His church home was the Evangelical Lutheran Church of the Atonement. I can tell because of other chaff and detritus left behind, such as church programs, pledge statement, and Lutheran publications.
What does this stuff, which personally we should really throw out our own light and gas bills at least 5 years after they’ve been paid, tell me about a ELCotA parishioner? Apparently you didn’t have to live near the church. You could just drive in from Alexandria, worship in DC and I guess go to the office. Because seriously, how does this stuff wind up in your working files?
Anyway, commuting church goers aren’t new and we still deal with them to this day. I just hope none are not the head of a government agency and have a habit of stuffing church crap in their office files.

Scraps of DC History- RLA

If I ever, ever, which looks like not at all on my current path, write a history of urban renewal from the neighborhood perspective in Washington, DC I will have to include the District of Columbia Redevelopment Agency (RLA). According to the US Government Organization Manual the RLA was:

Created by act of Aug 2, 1946 (60 Stat. 790), to provide for replanning, rebuilding, and rehabilitation of slum and blighted areas in the District of Columbia.
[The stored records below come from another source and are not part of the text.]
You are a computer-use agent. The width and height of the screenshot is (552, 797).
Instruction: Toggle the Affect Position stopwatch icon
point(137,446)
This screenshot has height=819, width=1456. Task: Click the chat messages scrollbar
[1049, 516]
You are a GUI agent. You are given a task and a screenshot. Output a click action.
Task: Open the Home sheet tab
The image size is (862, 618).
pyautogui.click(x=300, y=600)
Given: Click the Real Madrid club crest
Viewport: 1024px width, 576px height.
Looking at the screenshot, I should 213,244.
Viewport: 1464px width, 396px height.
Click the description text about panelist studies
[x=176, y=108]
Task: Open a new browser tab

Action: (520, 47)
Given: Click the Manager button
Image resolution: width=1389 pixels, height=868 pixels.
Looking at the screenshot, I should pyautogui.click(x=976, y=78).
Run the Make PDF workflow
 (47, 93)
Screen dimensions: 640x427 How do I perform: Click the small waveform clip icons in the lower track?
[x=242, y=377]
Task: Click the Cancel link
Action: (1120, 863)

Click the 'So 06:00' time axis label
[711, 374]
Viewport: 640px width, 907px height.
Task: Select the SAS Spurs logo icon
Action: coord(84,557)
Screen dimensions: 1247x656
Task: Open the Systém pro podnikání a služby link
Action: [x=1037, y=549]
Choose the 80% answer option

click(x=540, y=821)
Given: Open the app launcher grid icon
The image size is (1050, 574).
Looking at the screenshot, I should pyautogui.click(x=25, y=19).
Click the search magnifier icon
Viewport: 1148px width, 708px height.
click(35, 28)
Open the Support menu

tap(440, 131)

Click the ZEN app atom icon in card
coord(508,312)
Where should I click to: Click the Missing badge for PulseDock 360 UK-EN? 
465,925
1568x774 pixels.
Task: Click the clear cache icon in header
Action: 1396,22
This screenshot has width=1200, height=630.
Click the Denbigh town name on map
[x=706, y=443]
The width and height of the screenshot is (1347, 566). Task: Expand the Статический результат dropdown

The District of Columbia Self-Government and Governmental Reorganization Act of Dec 24, 1973 (87 Stat. 774), established the agency as an instrumentality of the District of Columbia government, effective July 1, 1974

A post war agency to deal with slums turned into something that helped with the destruction of SW. Which who knows, may have needed destroying in parts, but not to the extent it did with the SW Urban renewal in the 50s and 60s.